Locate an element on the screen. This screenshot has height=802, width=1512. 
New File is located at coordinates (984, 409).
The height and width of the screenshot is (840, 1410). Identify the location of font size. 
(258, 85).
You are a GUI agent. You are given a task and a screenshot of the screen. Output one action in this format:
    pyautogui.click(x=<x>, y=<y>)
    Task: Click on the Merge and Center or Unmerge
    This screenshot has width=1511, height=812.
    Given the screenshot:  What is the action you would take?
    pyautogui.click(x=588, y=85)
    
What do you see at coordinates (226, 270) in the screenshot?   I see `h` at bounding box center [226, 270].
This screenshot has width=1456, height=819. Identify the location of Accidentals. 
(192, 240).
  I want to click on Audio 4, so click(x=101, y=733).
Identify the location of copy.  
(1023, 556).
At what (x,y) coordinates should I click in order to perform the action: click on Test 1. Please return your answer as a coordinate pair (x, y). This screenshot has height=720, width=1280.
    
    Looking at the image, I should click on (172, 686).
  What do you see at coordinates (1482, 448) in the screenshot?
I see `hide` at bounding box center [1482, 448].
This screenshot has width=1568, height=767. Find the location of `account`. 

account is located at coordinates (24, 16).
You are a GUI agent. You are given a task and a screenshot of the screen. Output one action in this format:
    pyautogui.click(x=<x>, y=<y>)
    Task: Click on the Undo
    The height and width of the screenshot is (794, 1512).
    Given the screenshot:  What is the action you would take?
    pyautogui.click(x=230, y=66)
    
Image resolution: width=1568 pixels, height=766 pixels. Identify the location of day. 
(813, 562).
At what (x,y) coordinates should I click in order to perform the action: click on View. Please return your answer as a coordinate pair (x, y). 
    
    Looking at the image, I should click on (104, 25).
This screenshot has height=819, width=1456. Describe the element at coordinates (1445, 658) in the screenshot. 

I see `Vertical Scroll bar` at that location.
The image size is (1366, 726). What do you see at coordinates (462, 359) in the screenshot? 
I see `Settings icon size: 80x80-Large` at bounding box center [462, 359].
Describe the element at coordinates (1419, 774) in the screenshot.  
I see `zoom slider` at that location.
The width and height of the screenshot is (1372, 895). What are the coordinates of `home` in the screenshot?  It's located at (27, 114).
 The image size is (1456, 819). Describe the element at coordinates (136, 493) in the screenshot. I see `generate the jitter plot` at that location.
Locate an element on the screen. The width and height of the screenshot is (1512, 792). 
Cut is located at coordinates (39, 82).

=======

*WHAT TO PRODUCE*: Swap "coordinate pair" for "position" in everything from the line containing "has height=720, width=1280." down to the line containing "Looking at the image, I should click on (104, 25).", and write out only those lines with nothing else altered.

*EXERCISE SOLUTION*:
At what (x,y) coordinates should I click in order to perform the action: click on Test 1. Please return your answer as a position (x, y). This screenshot has height=720, width=1280.
    
    Looking at the image, I should click on (172, 686).
  What do you see at coordinates (1482, 448) in the screenshot?
I see `hide` at bounding box center [1482, 448].
This screenshot has width=1568, height=767. Find the location of `account`. 

account is located at coordinates (24, 16).
You are a GUI agent. You are given a task and a screenshot of the screen. Output one action in this format:
    pyautogui.click(x=<x>, y=<y>)
    Task: Click on the Undo
    The height and width of the screenshot is (794, 1512).
    Given the screenshot:  What is the action you would take?
    pyautogui.click(x=230, y=66)
    
Image resolution: width=1568 pixels, height=766 pixels. Identify the location of day. 
(813, 562).
At what (x,y) coordinates should I click in order to perform the action: click on View. Please return your answer as a position (x, y). 
    
    Looking at the image, I should click on (104, 25).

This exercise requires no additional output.